From an auditor’s perspective, there is nothing so annoying as leafing through page after useless page of Not Applicables – when you as the reader could have been informed on page 1 not only about what the protocol would contain (in the way of proof of success testing) but crucially WHAT it also WOULD NOT contain and WHY.
Whatever became of thinking through and owning the credibility of the document you are creating?
Is it really beyond simple comprehension that where 9 or 10 of the original test sheets are not impacted by the particular test being proposed, the template being used to create the document is ALLOWED TO BE modified to deliver a defendable and compliant document following the sequence outlined below?
The document author lists the test steps that will NOT be utilised as a consequence of the particular minor change to be performed defined by the associated Request for Change.
The author supports these test step absences with a clear and intelligible rationale in the doument’s introductory Purpose Section.
The nett result is we have a real live testing document that tells any reviewer WHY it exists;
it tells WHY the missing templated test steps have been omitted;
it DEFENDS their omission with a concise rationale; and finally, is only 12 very pertinent pages long instead of a proposed 47.
The integrity of the pursuit of delivering compliance is 100% respected – plus unnecessary and pointless paper consumption is avoided and the environment benefits.
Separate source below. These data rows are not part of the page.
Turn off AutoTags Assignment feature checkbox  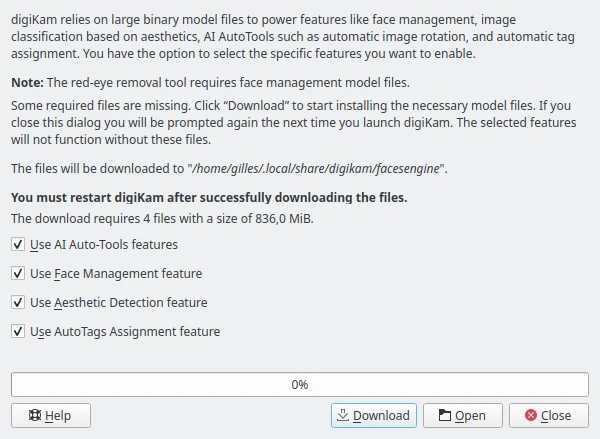point(17,331)
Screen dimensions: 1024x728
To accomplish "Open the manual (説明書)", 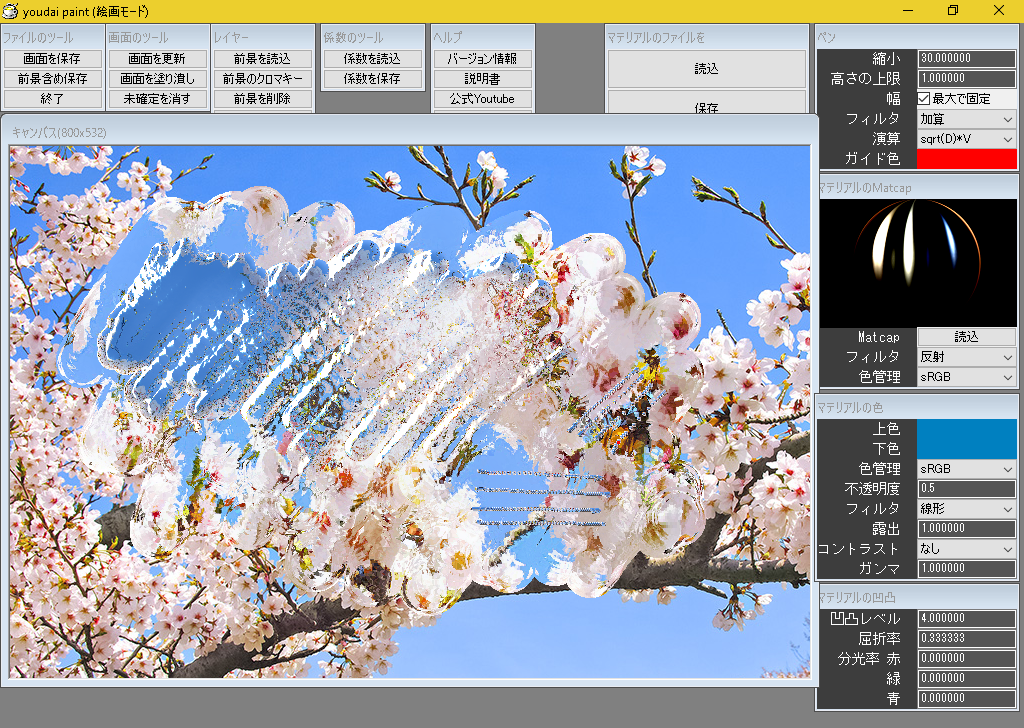I will click(x=482, y=79).
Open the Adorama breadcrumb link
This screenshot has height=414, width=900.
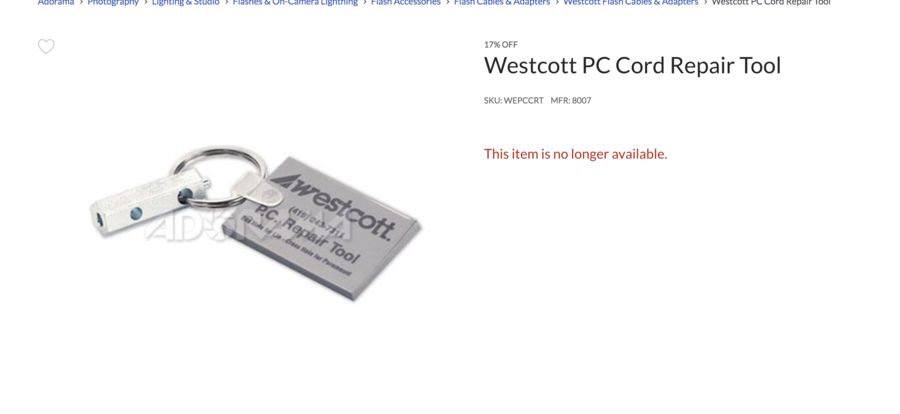click(56, 2)
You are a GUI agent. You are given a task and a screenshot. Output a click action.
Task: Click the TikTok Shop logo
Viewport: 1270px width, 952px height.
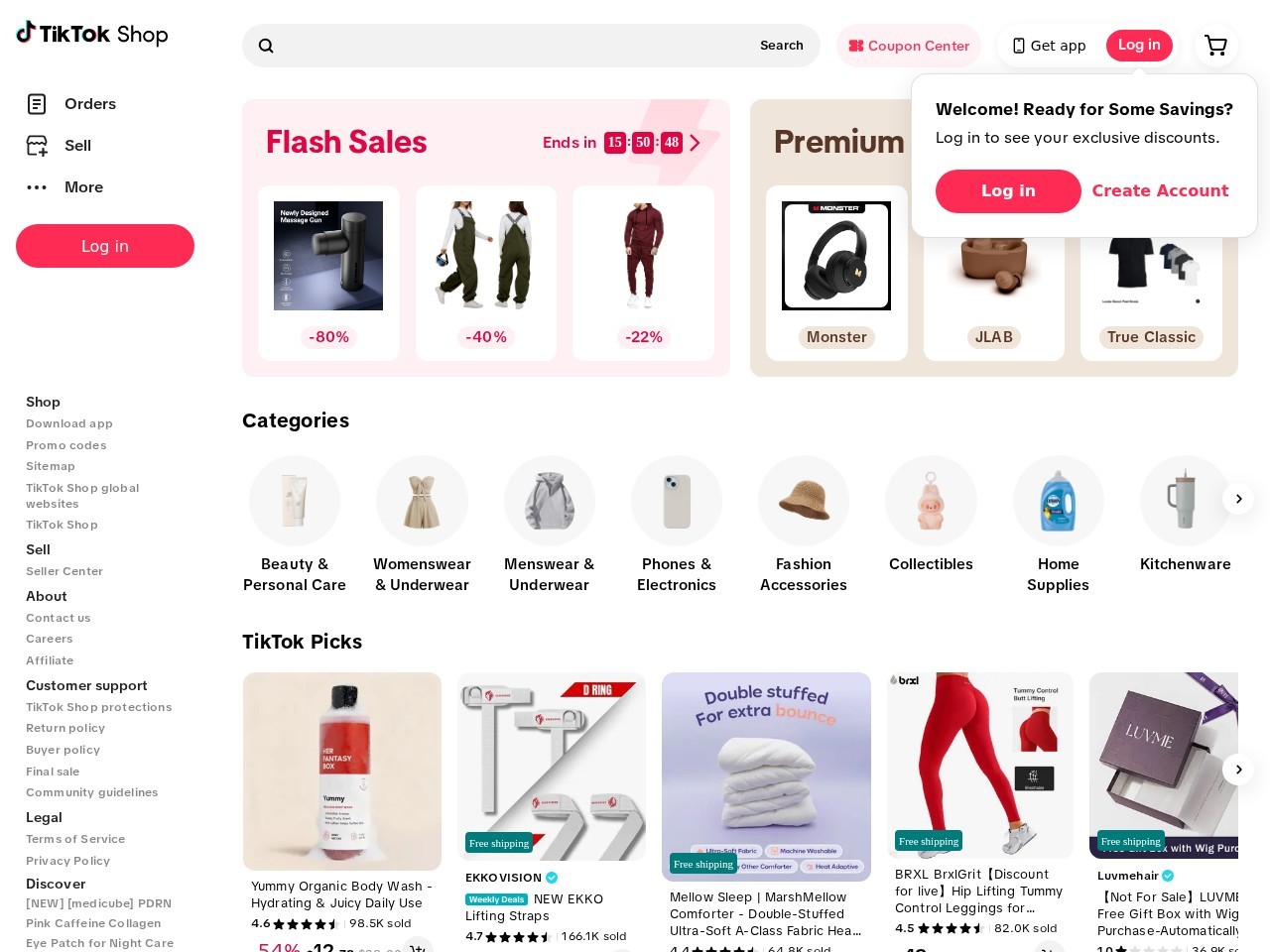(92, 34)
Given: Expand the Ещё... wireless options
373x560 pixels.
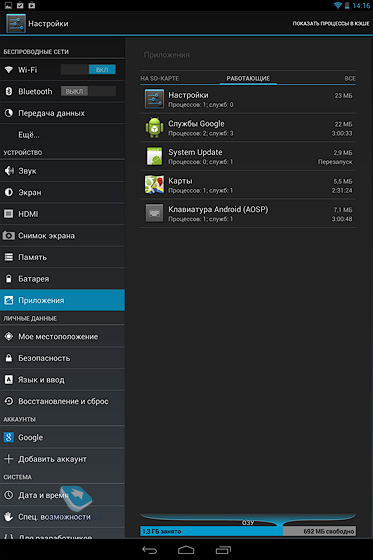Looking at the screenshot, I should coord(63,135).
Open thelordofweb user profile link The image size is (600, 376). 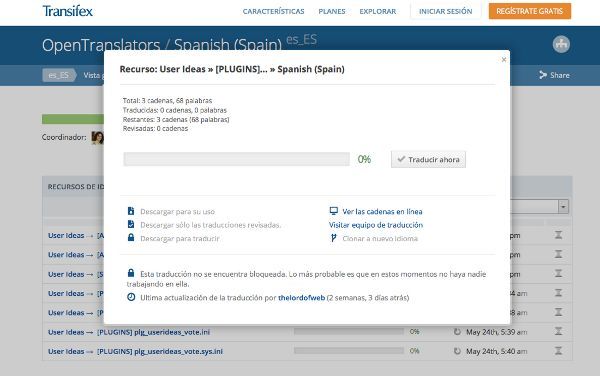point(302,298)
I see no losers.
Any thoughts?
I think that some people who do validation don’t really understand the “why” behind what they do, so they end up blindly following what they believe to be hard and fast rules. This is why we end up with ineffective validations, characterized by documents and activities that don’t necessarily make sense.
I believe that education is the solution to this problem, and I try to gently share my understanding of the concepts that underlie validation with anyone who shows a willingness to learn. Many people appreciate the extra time I take to help them, and this effort nearly always results in better performance of whatever validation related activity they perform.